Submitted by olmec-akeru t3_z6p4yv in MachineLearning
olmec-akeru OP t1_iy7ai6s wrote
Reply to comment by new_name_who_dis_ in [D] What method is state of the art dimensionality reduction by olmec-akeru
>beauty of the PCA reduction was that one dimension was responsible for the size of the nose
I don't think this always holds true. You're just lucky that your dataset contains confined variation such that the eigenvectors represent this variance to a visual feature. There is no mathematical property of PCA that makes your statement true.

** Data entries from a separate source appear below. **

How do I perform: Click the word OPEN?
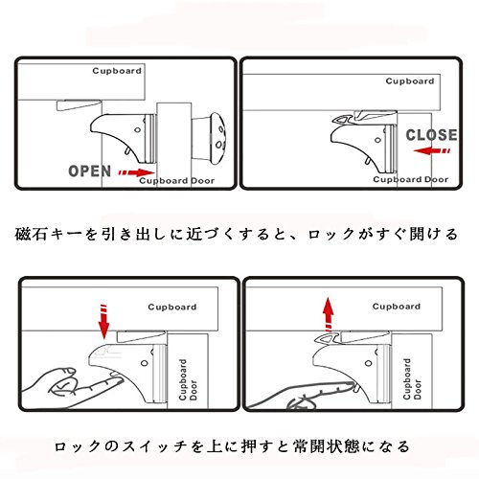(90, 171)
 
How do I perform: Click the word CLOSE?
(431, 135)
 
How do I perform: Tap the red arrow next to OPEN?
(136, 172)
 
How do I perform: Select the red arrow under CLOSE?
(432, 150)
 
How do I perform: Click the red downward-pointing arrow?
(103, 322)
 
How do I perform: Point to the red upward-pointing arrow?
(328, 315)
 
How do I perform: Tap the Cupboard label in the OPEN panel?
(117, 71)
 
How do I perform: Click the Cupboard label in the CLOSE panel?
(410, 81)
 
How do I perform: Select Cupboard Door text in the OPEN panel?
(177, 181)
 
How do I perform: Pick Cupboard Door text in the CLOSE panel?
(411, 179)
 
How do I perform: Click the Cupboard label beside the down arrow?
(172, 308)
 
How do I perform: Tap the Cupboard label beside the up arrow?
(397, 307)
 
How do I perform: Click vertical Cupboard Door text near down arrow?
(188, 380)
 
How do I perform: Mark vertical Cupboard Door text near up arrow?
(412, 379)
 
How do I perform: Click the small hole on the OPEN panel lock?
(138, 130)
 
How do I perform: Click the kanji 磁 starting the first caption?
(23, 234)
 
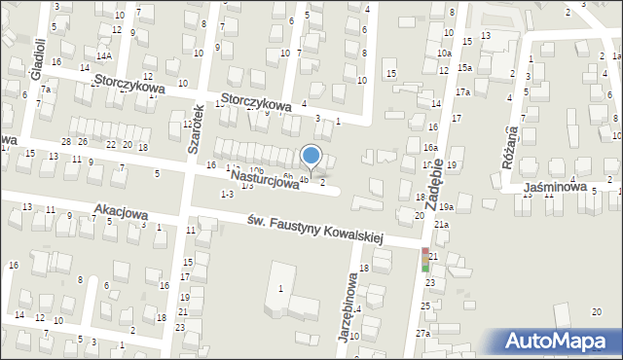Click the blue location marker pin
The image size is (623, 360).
point(312,157)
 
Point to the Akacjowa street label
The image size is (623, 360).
point(120,210)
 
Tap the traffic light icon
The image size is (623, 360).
point(424,259)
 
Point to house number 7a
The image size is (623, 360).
point(45,89)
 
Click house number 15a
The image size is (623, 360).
point(465,67)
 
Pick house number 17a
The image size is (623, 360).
point(463,92)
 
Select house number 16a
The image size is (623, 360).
point(429,147)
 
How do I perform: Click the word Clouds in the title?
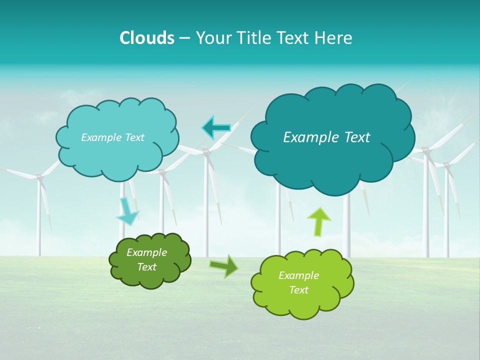[x=147, y=38]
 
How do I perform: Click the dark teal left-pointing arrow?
[x=216, y=128]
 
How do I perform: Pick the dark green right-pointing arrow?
[x=224, y=266]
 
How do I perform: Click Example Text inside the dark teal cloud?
[x=326, y=138]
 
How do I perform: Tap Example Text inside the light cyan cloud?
[x=112, y=138]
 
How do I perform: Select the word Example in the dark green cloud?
[x=146, y=252]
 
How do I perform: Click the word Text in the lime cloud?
[x=298, y=290]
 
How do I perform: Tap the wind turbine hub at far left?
[x=38, y=176]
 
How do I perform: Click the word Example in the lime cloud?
[x=298, y=276]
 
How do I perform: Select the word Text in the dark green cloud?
[x=146, y=267]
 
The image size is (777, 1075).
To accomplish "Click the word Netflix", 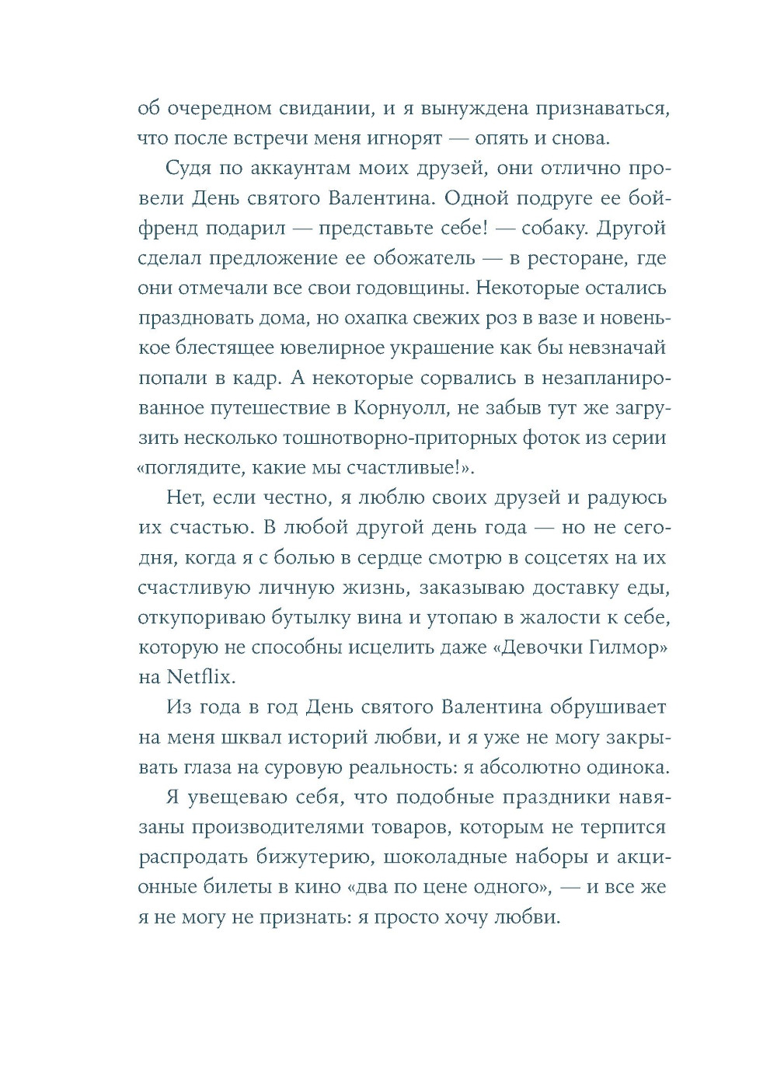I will point(199,676).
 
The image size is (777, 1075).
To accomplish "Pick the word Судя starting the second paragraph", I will point(190,168).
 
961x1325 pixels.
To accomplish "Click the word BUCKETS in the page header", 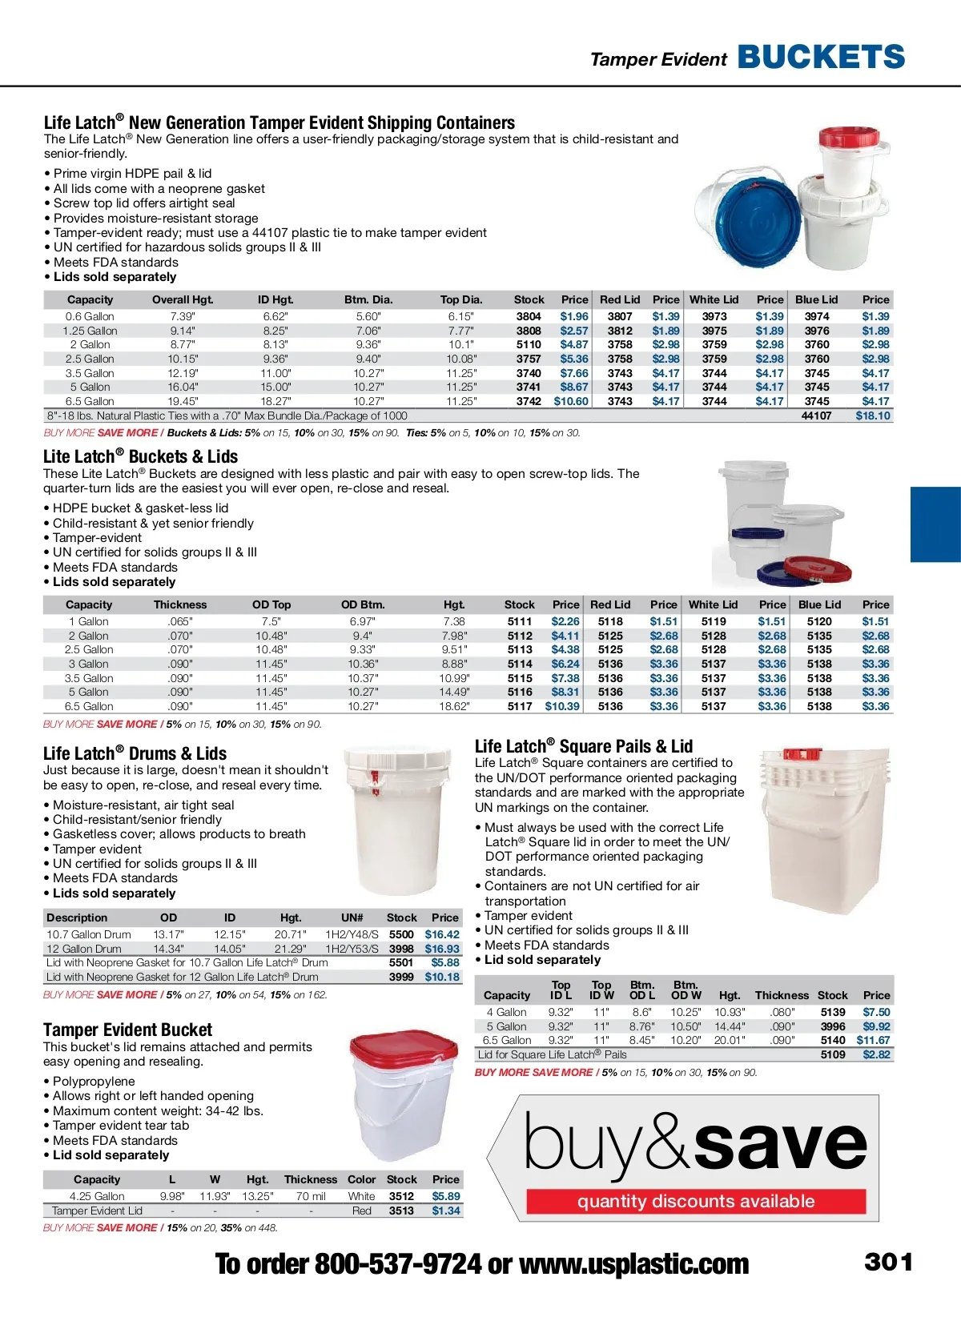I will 821,58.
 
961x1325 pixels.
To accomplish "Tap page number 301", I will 888,1263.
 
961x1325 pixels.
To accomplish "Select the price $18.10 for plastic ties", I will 872,416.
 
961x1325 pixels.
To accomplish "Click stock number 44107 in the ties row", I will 816,416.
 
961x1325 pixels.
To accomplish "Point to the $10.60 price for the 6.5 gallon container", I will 571,401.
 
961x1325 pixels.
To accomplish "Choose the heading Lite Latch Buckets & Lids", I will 141,456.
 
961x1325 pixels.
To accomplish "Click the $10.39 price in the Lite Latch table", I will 562,706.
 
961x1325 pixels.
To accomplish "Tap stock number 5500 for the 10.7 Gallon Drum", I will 401,934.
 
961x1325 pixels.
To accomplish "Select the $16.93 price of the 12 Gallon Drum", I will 442,949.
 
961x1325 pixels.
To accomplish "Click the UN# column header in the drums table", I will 352,917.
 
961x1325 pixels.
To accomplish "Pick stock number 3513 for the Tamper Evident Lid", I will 401,1211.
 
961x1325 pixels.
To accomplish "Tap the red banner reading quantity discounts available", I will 696,1201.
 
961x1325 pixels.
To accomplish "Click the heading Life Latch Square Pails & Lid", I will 584,746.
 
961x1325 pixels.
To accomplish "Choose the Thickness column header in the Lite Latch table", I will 180,604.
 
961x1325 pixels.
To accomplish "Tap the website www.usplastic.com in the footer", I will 633,1264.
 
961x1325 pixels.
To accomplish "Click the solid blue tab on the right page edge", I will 935,524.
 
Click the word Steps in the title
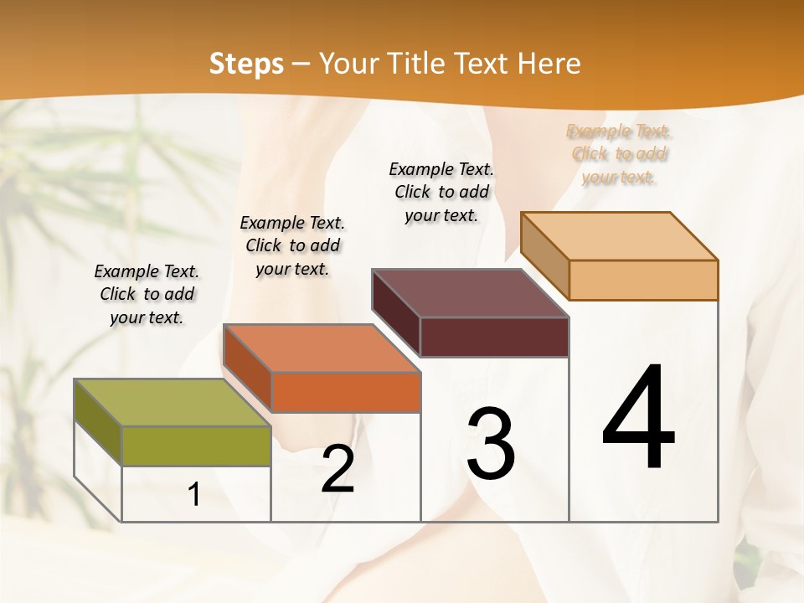246,64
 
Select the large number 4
638,419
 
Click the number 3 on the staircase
491,444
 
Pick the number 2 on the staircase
338,469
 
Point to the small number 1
194,495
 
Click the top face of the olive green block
173,403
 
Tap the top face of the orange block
322,348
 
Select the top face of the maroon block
471,293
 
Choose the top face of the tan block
620,236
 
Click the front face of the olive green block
196,446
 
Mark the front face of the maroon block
494,337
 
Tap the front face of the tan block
643,280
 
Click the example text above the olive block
147,294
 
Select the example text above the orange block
292,245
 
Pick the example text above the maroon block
441,192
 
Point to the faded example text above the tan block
619,154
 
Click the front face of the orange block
345,392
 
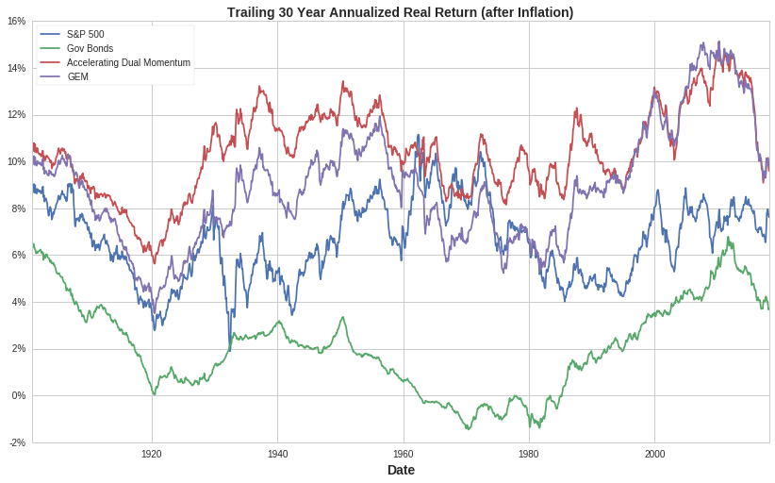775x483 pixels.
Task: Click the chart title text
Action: (400, 12)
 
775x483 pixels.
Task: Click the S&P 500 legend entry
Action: (85, 34)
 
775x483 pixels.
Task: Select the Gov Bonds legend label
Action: (90, 48)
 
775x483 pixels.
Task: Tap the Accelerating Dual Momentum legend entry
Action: (128, 62)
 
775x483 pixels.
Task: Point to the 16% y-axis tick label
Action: (17, 21)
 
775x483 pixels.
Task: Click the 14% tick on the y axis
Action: (17, 68)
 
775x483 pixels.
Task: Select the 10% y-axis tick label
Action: (17, 161)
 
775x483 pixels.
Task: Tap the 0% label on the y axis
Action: (19, 395)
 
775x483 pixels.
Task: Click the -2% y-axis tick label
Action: (17, 442)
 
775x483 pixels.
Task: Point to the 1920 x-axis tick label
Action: (152, 454)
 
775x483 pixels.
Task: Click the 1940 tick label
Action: (277, 454)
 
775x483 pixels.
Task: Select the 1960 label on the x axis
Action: (404, 454)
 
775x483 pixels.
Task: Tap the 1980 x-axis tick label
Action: (529, 454)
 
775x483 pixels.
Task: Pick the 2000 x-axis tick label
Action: (654, 454)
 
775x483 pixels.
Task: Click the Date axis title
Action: (401, 470)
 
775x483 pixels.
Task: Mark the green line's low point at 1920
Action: (154, 393)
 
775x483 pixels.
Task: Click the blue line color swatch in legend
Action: (50, 34)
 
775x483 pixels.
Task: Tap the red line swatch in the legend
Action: (50, 62)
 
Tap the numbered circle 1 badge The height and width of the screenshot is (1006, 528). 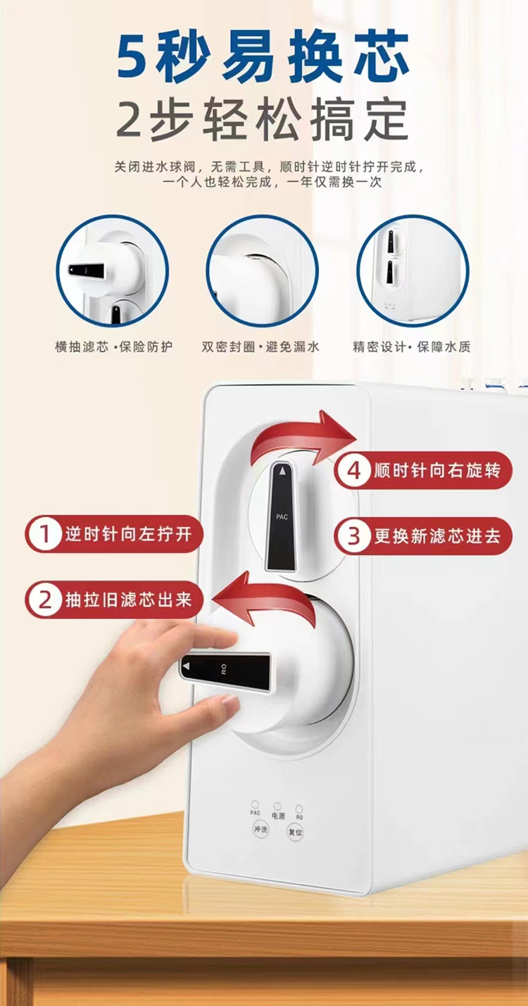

There have been some attempts to formalise something like what you have described. The closest I've seen is the beta-VAE: https://lilianweng.github.io/posts/2018-08-12-vae/
new_name_who_dis_ t1_iy84a83 wrote
It’s not really luck. There is variation in sizes of noses (it’s one of the most varied features of the face) and so that variance is guaranteed to be represented in the eigenvectors.
And beta-VAEs are one of the possible things you can try to get a disentangled latent space yes, although they don’t really work that well in my experience.
olmec-akeru OP t1_iy8ajq0 wrote
> the beauty of the PCA reduction was that one dimension was responsible for the size of the nose
You posit that an eigenvector will represent the nose when there are meaningful variations of scale, rotation, and position?
This is very different to saying all variance will be explained across the full set of eigenvectors (which very much is true).
new_name_who_dis_ t1_iy8b0jr wrote
It was just an example. Sure not all sizes of nose are found along the same eigenvector.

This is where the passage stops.